『忍のお仕事』とりあえずは昨日投稿の九章最終話にて終了となります。
お読みいただきました皆さま、ありがとうございました。
さて、この作品では、忍たちの世界を少しばかりクリーンに描いてきました。しかし、本当の戦国時代の忍というのはゴロツキのような素行の悪い連中が多かったようです。
元は泥棒や強盗、詐欺師などを生業に生活していた者たちの鮮やかな犯行の技術が、敵への工作に使えると考えた大名たち武士が彼らを雇い入れていったものが、多くの忍の正体です。
例えば、風魔〈ふうま〉忍軍として有名な忍部隊は、北条氏が使った風間〈かざま〉という集団がモデルとなっています。
風間はあまりの素行の悪さから、派遣先からの苦情が絶えなかったようで、北条の武士たちは彼らを見下し、作戦を共にすることを嫌ったといいます。

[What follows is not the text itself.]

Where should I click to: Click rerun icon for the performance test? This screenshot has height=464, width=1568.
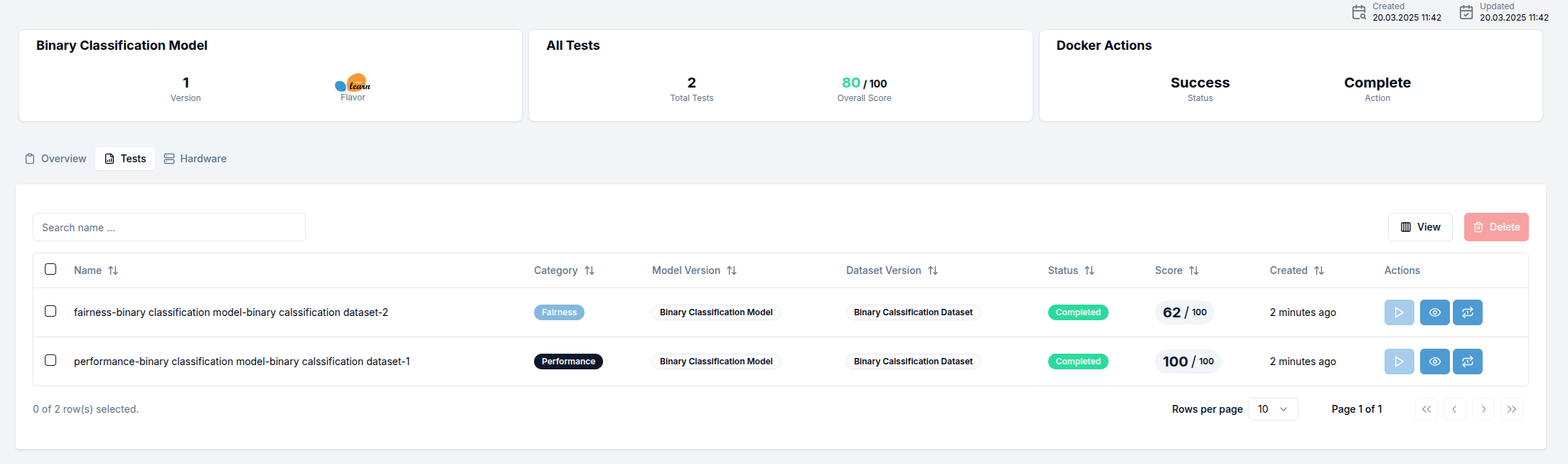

侍には『武士道』があります。平安時代に現れた武士も、鎌倉・室町・戦国・江戸と時代によって侍の生活は変わっていきますが、それでも彼らは武士道という建前を掲げており、清廉に生きようという道徳観は存在しました。
一方、忍の『忍道』とは何か。
武士道が死ぬことなら、忍道は死なないこと、かもしれません。
なにせ忍は上記のようにゴロツキですからね、生きるために何でもやります。
そんなことを考えながら、忍のお仕事の九章の章題は【忍道】としてお届けしました。